Hatten zu Mittag die guten Staufener alle Hände voll zu thun gehabt, um die Freischärler zu traktiren, so war ihnen dafür am Nachmittag – denn das Gefecht und der Sturm hatten um halb vier Uhr ein [23] Ende genommen – wiederum die ausgiebige Beschäftigung geworden, die Soldateska nach gethaner Müh' und Arbeit festlich zu bewirthen. Valentine und Tante Laura hatten ihre Küchenschürzen abermals vorgebunden, und fanden nicht Zeit, sich um die Fräuleins zu bekümmern, welche daher Muße hatten, ihre Empfindungen ungestört auszutauschen; so daß Cornelia gar bald kein Geheimniß mehr vor ihrer Mathilde verbergen mußte, und dafür die Theilnahme der vom Unglück hart getroffenen Soldatenbraut in vollem Maß erobert hatte. Schmerzhaft an einander gelehnt, zärtlich umschlungen und die Hände verflochten, stand das Geschwisterpaar noch immer an dem halboffenen Fenster, und schaute hinab auf das Pflaster, dahin, wo die Leiche des jungen Mannes gelegen ... als von der Krotzinger Straße her im gestreckten Trab eine Kutsche gegen den Marktplatz anrollte, die, je näher sie kam, den jungen Damen, trotz ihres starren Leibes, immer bekannter erschien. »Mein Gott, ist das nicht ...?« stammelte Mathilde. Und Cornelia setzte hinzu mit ungewissen Lauten: »Des Vaters Wagen ... o mein Heiland ... er ist's ... es kann kein anderer seyn!«

Die Mädchen zauderten nicht; ohne eine von den begierigen Fragen, die sich gewaltsam auf ihre Zunge drängte, auszusprechen, eilten sie über die Treppe hinab, kamen auf der gastlichen Schwelle mit dem neuen Gast zur selben Zeit an, stürzten sich blindlings in dessen Arme, und nur erst dann flossen erleichternd ihre Thränen – an der Brust des liebevollsten Vaters!

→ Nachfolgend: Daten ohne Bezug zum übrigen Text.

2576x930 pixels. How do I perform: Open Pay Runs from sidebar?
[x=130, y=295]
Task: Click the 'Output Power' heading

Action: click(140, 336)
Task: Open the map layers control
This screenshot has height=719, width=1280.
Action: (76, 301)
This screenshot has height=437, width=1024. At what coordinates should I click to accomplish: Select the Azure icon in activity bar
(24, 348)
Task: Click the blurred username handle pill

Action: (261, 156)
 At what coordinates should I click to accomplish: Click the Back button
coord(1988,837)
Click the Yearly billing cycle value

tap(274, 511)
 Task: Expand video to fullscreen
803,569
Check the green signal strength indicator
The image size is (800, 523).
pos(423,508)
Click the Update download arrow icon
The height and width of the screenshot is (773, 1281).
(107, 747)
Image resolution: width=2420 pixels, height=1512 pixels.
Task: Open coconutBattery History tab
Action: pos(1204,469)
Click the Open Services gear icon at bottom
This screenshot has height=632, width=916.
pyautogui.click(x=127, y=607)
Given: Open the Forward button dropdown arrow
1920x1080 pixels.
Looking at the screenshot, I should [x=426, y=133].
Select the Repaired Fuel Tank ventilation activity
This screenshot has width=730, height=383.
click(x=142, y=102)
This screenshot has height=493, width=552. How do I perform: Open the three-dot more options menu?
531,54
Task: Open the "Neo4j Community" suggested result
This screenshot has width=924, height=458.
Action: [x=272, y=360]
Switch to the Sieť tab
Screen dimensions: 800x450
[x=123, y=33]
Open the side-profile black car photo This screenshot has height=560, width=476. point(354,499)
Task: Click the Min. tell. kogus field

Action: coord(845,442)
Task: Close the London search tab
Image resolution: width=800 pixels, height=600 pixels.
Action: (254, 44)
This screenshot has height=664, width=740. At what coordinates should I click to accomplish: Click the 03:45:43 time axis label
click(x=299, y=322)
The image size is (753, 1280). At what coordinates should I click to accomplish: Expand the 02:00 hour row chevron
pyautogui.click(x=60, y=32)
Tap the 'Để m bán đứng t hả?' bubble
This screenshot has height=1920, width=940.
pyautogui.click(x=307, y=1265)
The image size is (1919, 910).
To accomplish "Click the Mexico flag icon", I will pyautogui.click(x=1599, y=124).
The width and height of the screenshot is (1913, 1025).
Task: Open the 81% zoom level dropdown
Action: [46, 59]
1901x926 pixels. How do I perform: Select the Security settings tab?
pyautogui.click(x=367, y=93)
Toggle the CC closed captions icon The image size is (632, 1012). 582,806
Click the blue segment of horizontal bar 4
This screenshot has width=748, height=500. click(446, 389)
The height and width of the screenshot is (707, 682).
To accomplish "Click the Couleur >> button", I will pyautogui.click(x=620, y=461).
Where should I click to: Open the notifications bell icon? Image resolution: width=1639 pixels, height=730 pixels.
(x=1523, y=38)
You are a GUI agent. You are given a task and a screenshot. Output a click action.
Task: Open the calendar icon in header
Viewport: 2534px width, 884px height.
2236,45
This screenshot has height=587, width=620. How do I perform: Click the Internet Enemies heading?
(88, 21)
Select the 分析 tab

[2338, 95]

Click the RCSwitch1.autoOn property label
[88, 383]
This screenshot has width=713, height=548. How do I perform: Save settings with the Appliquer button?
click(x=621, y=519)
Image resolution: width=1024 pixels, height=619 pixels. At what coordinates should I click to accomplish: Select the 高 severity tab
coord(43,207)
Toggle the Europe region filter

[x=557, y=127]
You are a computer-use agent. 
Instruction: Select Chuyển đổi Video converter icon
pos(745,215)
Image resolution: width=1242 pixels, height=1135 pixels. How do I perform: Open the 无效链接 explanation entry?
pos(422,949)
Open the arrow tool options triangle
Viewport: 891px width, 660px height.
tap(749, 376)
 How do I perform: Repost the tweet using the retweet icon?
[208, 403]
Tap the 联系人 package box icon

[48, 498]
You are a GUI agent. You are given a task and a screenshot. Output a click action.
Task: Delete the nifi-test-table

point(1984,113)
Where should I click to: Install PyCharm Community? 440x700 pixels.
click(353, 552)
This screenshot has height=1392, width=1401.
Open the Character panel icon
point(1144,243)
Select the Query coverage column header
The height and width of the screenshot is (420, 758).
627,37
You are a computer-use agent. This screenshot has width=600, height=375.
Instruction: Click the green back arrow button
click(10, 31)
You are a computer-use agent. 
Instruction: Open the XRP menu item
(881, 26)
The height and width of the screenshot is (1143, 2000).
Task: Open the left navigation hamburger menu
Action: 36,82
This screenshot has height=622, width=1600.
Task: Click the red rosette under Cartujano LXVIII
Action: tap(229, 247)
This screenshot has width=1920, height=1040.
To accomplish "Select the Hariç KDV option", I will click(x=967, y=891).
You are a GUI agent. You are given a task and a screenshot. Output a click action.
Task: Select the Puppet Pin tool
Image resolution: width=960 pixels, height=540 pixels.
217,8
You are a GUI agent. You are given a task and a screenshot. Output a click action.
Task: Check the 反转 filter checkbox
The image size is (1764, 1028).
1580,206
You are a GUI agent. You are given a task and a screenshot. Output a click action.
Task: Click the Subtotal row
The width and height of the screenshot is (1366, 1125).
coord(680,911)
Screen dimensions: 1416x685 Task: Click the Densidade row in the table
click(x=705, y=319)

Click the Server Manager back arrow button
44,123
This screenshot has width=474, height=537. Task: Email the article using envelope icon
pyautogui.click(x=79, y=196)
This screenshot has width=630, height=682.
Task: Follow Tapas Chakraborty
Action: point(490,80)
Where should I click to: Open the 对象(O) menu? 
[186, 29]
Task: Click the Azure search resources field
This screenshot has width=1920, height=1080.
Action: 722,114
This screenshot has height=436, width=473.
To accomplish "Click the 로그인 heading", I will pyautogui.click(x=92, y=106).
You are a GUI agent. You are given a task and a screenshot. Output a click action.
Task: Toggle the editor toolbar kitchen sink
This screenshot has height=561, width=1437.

Wer konnte sie wiedergeben, die freundlichen, die jubelnden Grüße, welche da von beiden Seiten gespendet [24] wurden? Der Vater, der überglücklich, mitten unter den Schauern der Verwüstung seine Kinder unverletzt wieder zu finden – die Töchter, die mit Wonne dem Vater begegneten, wie einem himmlischen Sendboten, der sich muthig Bahn gebrochen durch den Mord, durch das Brand des Schlachtengewühls, um seine Kinder zu erlösen, und hinwegzuführen von dem Schauplatze der Trübsal – sie überboten sich, um die Wette in den fröhlichsten Liebkosungen, und so wie die Angst des Vaterherzens, war auch in diesem Moment die Klage um Hugo, der Tod des Moritz vergessen.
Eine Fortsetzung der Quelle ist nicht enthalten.